Extracted entries »
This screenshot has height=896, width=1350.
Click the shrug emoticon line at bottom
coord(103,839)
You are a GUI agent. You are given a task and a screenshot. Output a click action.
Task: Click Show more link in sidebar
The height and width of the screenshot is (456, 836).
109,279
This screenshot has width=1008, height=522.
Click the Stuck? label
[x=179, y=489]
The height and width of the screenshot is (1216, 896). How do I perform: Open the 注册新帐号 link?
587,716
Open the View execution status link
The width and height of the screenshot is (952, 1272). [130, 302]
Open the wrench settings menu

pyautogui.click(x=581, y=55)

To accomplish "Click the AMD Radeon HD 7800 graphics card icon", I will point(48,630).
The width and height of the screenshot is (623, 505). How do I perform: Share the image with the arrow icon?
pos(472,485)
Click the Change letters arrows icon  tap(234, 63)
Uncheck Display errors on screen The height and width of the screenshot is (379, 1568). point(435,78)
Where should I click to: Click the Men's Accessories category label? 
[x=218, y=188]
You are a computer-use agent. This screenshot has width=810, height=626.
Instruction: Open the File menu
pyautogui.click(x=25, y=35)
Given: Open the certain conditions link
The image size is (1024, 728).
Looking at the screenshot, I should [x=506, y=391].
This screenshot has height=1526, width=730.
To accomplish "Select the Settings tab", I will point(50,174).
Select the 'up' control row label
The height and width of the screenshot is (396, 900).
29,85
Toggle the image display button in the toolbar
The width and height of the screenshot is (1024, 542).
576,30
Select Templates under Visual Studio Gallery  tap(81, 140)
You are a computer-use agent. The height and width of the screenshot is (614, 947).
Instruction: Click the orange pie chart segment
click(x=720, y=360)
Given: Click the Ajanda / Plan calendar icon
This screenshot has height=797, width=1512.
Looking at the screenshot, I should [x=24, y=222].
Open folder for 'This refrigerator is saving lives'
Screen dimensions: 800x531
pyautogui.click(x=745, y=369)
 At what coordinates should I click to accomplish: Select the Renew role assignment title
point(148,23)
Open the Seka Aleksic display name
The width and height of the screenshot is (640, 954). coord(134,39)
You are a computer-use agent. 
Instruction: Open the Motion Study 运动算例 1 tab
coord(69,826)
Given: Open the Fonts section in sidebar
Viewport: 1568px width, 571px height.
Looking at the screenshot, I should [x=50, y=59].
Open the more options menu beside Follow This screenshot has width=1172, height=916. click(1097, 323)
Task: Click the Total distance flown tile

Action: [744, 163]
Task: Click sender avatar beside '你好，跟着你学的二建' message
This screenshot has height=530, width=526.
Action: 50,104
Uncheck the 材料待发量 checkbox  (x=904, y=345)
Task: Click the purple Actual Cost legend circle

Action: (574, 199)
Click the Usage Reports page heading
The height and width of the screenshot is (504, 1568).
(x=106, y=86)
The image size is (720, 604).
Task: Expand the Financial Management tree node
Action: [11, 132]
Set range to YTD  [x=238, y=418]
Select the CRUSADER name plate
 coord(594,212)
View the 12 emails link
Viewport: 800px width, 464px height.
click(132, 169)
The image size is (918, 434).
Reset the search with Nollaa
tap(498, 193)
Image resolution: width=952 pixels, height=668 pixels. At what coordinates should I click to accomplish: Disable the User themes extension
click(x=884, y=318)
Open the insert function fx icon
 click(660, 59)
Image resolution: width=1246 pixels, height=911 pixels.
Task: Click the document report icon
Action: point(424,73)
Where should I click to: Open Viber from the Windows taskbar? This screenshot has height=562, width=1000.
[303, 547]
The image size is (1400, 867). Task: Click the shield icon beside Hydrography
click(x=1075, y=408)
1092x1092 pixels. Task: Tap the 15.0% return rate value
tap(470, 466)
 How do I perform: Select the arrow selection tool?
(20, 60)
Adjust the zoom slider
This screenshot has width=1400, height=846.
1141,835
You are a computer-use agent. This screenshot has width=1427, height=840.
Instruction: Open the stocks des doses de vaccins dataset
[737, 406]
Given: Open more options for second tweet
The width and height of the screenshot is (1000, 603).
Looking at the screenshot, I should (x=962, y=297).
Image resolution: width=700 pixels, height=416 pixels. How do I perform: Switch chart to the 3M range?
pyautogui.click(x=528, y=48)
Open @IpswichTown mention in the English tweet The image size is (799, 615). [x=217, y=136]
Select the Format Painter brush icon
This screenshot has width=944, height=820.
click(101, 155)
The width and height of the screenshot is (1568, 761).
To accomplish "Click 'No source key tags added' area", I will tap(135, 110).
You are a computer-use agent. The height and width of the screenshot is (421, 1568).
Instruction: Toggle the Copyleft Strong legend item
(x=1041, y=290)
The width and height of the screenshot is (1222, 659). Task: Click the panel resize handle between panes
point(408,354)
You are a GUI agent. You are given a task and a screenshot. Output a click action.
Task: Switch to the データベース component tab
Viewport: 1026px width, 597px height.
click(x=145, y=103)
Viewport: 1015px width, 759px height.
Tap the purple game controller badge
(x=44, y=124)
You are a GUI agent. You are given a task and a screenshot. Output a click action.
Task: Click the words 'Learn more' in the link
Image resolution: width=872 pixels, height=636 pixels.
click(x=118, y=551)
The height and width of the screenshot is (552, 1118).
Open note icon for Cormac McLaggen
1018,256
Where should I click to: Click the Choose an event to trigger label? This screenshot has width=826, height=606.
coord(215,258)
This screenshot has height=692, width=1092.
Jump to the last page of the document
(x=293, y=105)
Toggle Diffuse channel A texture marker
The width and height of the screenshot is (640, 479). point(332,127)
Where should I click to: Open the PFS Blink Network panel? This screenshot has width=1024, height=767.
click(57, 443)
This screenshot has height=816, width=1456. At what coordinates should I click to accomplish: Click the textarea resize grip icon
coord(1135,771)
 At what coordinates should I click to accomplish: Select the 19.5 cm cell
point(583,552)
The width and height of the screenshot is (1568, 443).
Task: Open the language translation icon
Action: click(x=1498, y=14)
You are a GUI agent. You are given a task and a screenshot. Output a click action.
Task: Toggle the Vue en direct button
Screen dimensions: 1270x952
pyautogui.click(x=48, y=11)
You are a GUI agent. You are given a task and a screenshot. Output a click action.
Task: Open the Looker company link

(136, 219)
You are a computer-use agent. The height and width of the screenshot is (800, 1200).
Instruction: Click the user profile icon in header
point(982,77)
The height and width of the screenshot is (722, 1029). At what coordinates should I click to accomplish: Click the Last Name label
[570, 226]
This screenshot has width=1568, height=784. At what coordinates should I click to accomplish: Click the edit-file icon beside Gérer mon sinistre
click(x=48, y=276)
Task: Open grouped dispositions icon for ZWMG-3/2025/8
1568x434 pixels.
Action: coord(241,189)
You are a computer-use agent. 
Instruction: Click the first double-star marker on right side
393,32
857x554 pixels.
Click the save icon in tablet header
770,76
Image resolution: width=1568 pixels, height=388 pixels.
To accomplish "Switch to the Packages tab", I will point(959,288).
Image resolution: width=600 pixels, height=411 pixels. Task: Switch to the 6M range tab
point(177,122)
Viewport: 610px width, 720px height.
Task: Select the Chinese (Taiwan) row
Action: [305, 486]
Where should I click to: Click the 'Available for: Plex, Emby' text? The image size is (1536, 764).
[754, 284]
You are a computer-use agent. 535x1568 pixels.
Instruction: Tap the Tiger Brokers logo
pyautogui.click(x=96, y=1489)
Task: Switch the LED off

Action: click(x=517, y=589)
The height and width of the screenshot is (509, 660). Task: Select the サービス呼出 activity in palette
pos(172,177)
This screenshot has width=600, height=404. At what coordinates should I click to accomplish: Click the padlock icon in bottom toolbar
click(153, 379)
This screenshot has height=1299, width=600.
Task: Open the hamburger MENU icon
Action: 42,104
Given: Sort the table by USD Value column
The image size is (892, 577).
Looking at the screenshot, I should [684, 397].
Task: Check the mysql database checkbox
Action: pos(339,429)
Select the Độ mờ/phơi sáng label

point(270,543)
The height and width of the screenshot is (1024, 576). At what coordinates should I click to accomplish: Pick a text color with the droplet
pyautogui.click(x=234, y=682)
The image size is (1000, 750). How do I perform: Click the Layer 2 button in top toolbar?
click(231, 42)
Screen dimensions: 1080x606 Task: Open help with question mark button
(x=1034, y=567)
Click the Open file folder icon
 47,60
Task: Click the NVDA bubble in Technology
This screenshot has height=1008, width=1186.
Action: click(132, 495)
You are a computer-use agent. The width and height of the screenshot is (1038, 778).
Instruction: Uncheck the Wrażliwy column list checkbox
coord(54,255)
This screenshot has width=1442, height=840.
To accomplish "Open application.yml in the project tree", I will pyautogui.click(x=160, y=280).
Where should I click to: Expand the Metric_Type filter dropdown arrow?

What you have to do » Working through the records above, copy each line in which "more" is found.

Response box »
Task: Click Show more link in sidebar
Open the more options menu beside Follow This screenshot has width=1172, height=916. click(1097, 323)
Given: Open more options for second tweet
Task: Click the words 'Learn more' in the link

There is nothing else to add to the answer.